* TASK ITEM *
Please print all of the entries, matching them exactly.
Start of Block
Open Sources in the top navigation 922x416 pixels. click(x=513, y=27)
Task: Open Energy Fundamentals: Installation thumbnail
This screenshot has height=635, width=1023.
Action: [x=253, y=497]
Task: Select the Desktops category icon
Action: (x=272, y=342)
End of Block
* TASK SOLUTION *
Open Sources in the top navigation 922x416 pixels. click(x=513, y=27)
Task: Open Energy Fundamentals: Installation thumbnail
This screenshot has height=635, width=1023.
Action: [x=253, y=497]
Task: Select the Desktops category icon
Action: (x=272, y=342)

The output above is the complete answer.